Extracted data entries
-----

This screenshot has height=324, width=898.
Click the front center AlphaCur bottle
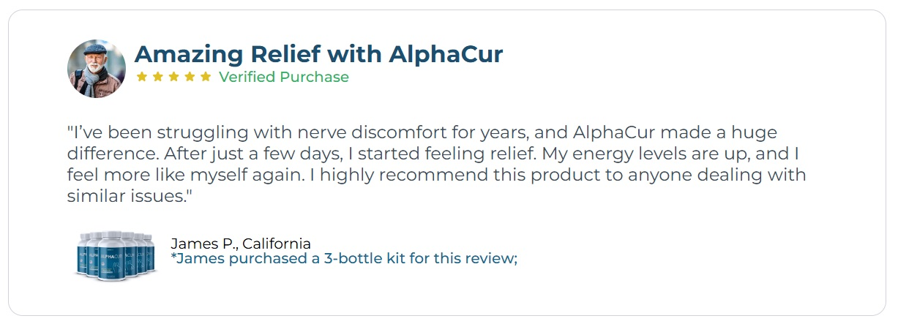[x=113, y=257]
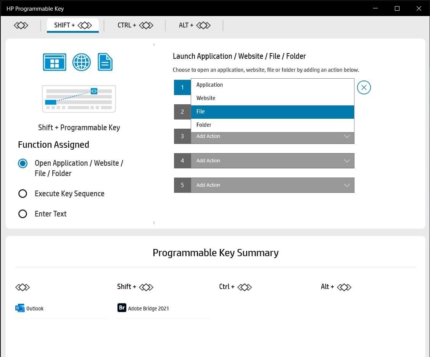Open the plain key tab without modifier

coord(21,25)
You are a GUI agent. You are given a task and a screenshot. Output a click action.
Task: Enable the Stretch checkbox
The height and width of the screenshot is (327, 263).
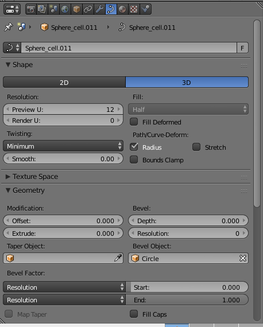pyautogui.click(x=196, y=147)

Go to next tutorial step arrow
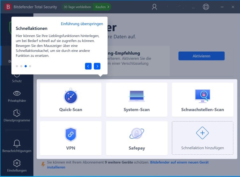[x=97, y=66]
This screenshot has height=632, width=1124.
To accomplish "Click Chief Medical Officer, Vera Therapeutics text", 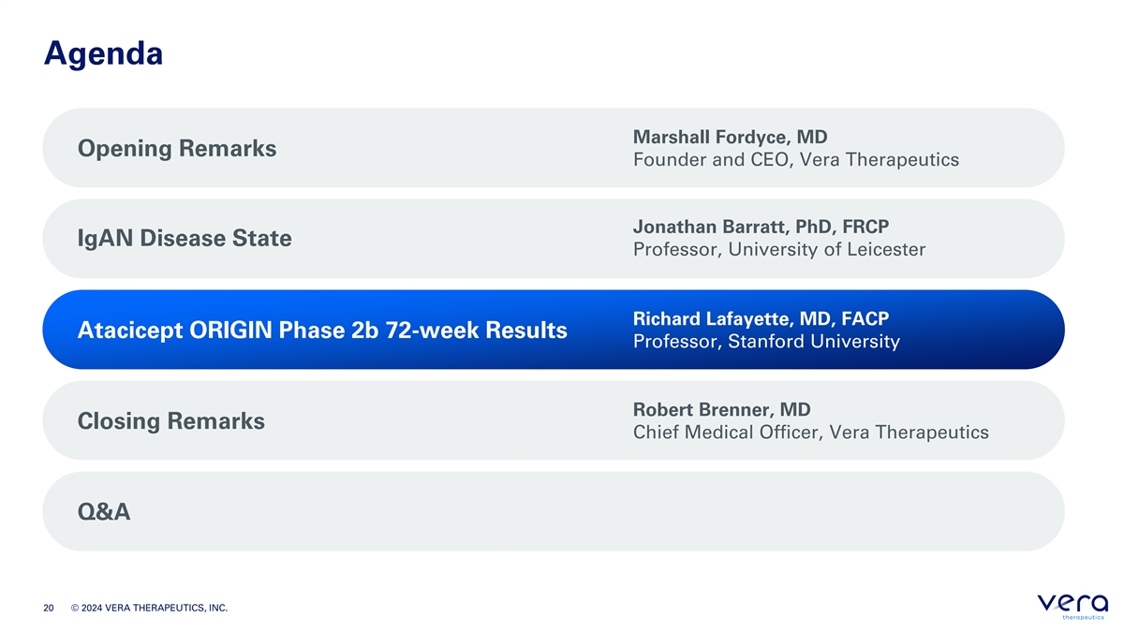I will (x=811, y=433).
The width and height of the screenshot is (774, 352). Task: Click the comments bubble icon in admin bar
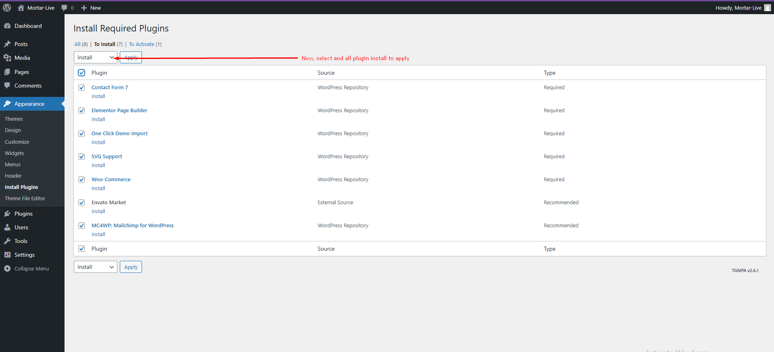click(64, 8)
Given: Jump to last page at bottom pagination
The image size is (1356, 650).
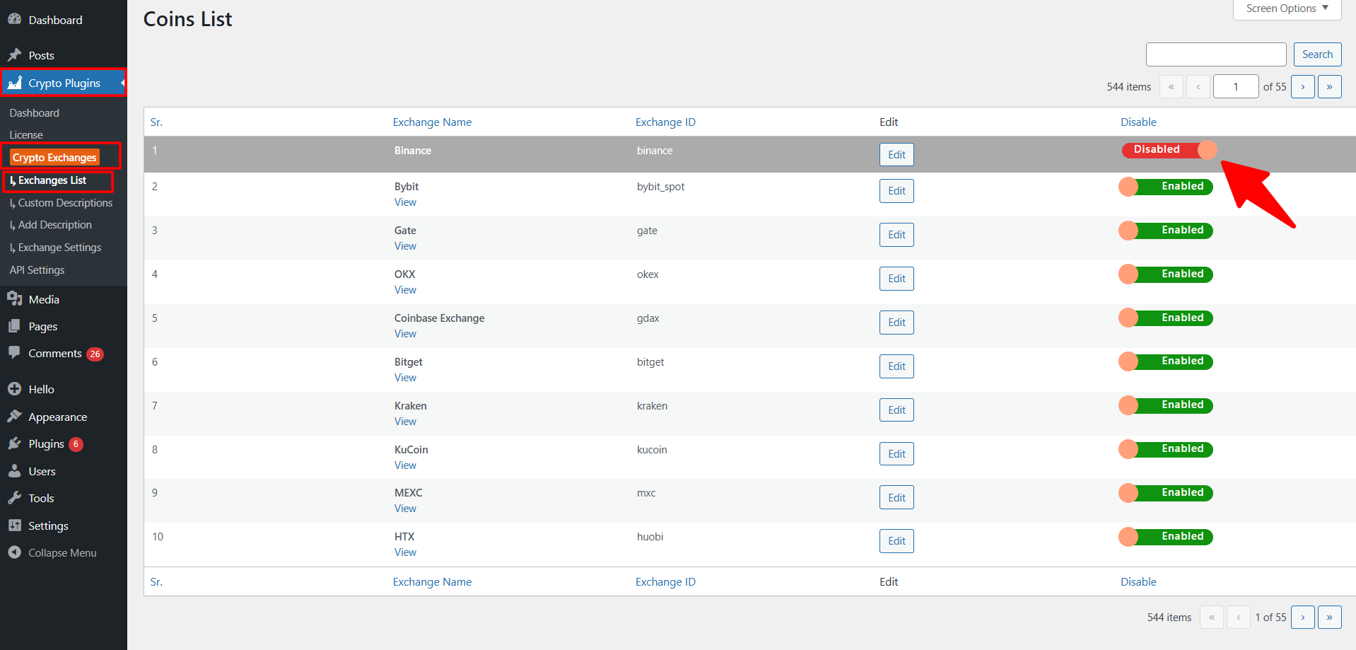Looking at the screenshot, I should (x=1329, y=617).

-----

Problem requirements: Could you state how many lines of the data include the word "This"? Only the number is needed.

Response area: 2